AGENDA INTERNACIONAL

Bolsonaro viaja ao Suriname e à Guiana com foco em petróleo

Apesar das viagens na América do Sul, chefe do Executivo já afirmou que não comparecerá à posse do presidente eleito do Chile, Gabriel Boric, no dia 11 de março, e de Xiomara Castro, de Honduras, no próximo dia 27

Ingrid Soares
postado em 19/01/2022 14:56 / atualizado em 19/01/2022 15:06
 (crédito: Alan Santos/PR)
(crédito: Alan Santos/PR)

Em sua primeira viagem ao exterior neste ano, o presidente Jair Bolsonaro (PL) desembarcará nesta quinta-feira (20/1) em Paramaribo, no Suriname. Já no dia 21, o chefe do Executivo viajará para Georgetown, na Guiana. O encontro ocorre a convite do presidente do Suriname, Chandrikapersad Santokhi, e do presidente da República Cooperativa da Guiana, Irfaan Ali, que o haviam convidado anteriormente à pandemia. O foco da viagem está na cooperação econômica diante das descobertas recentes de petróleo e gás na região. 

Segundo informou o Itamaraty, os líderes deverão tratar das agendas bilaterais, em áreas como comércio, investimentos, energia, infraestrutura, segurança, defesa, cooperação técnica e pautas regionais.

"A viagem presidencial ocorre no contexto do fortalecimento das relações bilaterais, em cenário de retomada do diálogo estratégico entre os governos e de perspectivas de maior desenvolvimento econômico e social no Suriname e na Guiana, impulsionado pelas descobertas recentes de petróleo e gás", apontou em nota.

A previsão é de que, em sua chegada, Bolsonaro almoce com ambos os chefes de Estado na capital surinamesa, ocasião em que discutirão projetos de interesse comum.

Em meio aos preparativos dos 52 integrantes do escalão precedente responsável por organizar a viagem de Bolsonaro aos dois locais, 10 foram diagnosticados com covid-19, segundo informou o colunista Lauro Jardim, do O Globo.

Na semana que vem, nos dias 26 e 27, o chefe do Executivo brasileiro terá mais um encontro na América do Sul, dessa vez  em Cartagena, na Colômbia, onde ocorrerá a Cúpula do Prosul e é esperado um discurso do presidente.

Já em fevereiro, o presidente brasileiro deve ir à Rússia para um encontro com o presidente Vladimir Putin, que está sob pressão dos Estados Unidos e da União Europeia. O ditador russo está a um passo de autorizar a invasão à Ucrânia.

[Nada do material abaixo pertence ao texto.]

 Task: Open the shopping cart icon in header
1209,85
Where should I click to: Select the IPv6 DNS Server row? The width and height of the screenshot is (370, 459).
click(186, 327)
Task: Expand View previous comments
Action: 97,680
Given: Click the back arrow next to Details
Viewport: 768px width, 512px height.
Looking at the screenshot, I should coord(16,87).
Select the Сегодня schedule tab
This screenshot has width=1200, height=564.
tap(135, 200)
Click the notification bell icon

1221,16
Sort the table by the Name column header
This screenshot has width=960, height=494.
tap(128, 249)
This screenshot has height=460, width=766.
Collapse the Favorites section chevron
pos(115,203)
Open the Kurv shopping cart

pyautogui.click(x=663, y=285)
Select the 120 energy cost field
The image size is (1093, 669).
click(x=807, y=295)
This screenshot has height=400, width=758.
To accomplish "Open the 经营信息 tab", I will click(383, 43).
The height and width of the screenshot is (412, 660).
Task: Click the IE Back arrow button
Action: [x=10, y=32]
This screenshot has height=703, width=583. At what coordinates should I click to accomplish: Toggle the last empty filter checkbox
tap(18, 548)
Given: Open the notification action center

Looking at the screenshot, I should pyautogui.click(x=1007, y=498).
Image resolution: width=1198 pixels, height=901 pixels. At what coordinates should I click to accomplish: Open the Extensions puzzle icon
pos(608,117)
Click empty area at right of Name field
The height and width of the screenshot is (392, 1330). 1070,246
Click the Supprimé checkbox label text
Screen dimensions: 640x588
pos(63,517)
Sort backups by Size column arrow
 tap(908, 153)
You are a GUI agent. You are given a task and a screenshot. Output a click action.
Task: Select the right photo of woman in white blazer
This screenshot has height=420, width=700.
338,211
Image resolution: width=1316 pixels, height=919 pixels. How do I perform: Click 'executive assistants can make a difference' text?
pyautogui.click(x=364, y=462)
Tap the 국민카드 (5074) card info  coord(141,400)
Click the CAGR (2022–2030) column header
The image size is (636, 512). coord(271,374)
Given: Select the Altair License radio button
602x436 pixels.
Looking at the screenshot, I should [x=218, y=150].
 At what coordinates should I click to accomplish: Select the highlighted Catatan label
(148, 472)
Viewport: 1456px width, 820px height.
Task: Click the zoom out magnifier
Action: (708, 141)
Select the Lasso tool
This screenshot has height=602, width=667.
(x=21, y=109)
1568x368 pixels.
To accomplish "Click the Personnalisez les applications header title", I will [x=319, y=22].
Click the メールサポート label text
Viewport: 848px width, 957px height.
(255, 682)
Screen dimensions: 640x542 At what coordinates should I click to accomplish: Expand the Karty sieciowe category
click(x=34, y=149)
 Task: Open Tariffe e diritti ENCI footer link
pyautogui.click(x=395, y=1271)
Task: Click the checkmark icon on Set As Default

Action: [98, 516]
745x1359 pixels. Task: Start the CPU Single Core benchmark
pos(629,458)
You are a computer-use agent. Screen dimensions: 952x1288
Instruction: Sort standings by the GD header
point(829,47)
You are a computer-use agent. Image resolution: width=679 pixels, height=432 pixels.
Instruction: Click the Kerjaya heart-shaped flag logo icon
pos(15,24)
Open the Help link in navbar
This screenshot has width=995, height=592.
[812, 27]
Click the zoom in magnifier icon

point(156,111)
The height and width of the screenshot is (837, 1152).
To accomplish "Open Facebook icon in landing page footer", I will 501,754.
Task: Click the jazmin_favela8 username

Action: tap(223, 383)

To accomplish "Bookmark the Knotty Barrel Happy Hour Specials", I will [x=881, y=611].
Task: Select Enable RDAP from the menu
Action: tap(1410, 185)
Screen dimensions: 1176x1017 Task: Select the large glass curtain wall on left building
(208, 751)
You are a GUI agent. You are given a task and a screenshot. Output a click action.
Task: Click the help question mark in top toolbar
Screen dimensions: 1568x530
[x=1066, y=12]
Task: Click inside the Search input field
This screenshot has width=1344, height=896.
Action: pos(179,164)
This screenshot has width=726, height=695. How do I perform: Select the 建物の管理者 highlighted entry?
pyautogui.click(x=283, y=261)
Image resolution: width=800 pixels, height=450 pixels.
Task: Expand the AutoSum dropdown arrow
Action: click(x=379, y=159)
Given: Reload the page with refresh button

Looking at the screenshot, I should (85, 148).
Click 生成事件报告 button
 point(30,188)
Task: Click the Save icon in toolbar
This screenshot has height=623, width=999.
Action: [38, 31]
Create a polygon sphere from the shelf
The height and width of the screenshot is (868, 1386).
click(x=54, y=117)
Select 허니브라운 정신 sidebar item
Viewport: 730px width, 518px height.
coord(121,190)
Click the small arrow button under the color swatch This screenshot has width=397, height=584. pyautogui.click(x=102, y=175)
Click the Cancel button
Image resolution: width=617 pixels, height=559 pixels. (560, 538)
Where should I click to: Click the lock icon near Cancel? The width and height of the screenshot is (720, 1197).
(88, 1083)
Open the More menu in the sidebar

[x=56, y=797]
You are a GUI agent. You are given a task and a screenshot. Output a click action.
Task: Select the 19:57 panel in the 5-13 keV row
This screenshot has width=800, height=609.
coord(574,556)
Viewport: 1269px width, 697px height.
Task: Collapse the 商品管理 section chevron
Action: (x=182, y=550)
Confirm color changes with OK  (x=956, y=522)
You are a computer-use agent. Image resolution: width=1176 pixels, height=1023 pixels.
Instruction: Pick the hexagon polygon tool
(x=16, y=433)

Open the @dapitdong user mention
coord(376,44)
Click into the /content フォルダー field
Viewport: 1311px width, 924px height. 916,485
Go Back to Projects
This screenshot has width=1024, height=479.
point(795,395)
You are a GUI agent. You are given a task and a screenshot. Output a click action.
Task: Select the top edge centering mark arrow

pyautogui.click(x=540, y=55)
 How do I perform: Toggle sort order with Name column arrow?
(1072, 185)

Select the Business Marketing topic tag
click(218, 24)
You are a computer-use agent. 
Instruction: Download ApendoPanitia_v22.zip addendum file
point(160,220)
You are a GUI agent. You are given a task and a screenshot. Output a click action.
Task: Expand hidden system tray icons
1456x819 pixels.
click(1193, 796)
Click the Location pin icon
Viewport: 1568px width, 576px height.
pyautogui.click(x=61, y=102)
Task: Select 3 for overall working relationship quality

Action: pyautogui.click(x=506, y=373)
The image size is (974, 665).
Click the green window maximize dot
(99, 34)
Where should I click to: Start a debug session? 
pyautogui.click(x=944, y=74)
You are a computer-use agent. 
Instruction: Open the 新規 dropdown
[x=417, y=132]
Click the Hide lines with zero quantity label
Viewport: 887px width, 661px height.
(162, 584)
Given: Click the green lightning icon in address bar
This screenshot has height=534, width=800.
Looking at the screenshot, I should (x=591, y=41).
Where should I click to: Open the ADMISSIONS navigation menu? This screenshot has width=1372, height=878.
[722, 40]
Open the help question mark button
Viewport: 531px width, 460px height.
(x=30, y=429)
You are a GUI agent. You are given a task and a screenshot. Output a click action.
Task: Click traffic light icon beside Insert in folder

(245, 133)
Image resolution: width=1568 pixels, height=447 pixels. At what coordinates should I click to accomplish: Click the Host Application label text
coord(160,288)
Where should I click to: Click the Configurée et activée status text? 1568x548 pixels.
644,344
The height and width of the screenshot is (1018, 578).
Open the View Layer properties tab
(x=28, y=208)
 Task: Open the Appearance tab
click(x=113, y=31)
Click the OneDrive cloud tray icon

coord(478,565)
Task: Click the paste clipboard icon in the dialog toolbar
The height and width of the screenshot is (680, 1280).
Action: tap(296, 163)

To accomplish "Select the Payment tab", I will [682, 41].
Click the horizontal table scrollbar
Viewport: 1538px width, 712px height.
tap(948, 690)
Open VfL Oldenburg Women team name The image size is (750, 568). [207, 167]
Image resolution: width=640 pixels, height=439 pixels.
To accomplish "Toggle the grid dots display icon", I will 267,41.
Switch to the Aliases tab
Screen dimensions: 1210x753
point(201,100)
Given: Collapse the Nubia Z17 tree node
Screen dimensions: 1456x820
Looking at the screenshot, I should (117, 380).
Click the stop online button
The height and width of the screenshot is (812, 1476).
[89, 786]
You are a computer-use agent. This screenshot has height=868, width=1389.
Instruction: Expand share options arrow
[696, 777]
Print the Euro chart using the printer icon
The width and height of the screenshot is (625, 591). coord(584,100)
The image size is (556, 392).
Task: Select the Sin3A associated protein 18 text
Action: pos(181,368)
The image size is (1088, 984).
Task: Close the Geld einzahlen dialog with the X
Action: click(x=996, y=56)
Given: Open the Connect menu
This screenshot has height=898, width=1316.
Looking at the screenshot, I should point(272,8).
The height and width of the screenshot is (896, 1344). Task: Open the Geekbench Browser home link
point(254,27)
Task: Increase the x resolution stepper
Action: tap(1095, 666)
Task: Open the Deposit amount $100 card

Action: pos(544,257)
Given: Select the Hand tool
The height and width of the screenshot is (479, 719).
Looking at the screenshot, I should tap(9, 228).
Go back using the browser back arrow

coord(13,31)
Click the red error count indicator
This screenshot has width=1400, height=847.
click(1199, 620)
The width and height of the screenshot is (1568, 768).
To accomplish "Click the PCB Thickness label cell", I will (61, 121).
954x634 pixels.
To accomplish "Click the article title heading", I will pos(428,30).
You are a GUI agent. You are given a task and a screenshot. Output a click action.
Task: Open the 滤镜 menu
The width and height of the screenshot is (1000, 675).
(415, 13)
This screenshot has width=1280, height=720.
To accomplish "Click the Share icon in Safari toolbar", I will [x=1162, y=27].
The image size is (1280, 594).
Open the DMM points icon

"Não é apenas conhecer a Rússia. Nós vamos lá com uma equipe de peso nossa: Paulo Guedes [ministro da Economia], Braga Neto, [ministro] da Defesa, Tereza Cristina [ministra da Agricultura], entre outros, tratar de negócios para o Brasil. Ninguém gosta da gente porque nós somos bonzinhos, gostam porque têm interesse na gente e nós temos interesses neles também", disse Bolsonaro em um evento no Planalto no começo de dezembro.

Um dos temas tratados com os russos será a garantia de fornecimento de fertilizantes e a retirada de suspensão para 12 frigoríficos brasileiros exportarem carnes para o país. 

Apesar das viagens na América do Sul, Bolsonaro (PL) já afirmou que não comparecerá à posse do presidente eleito do Chile, Gabriel Boric, da coalizão esquerdista Aprovo Dignidade. O governo brasileiro só parabenizou o presidente eleito quatro dias após sua vitória. O evento está marcado para o dia 11 de março. Bolsonaro tampouco deverá comparecer à posse da eleita Xiomara Castro, de Honduras, no próximo dia 27.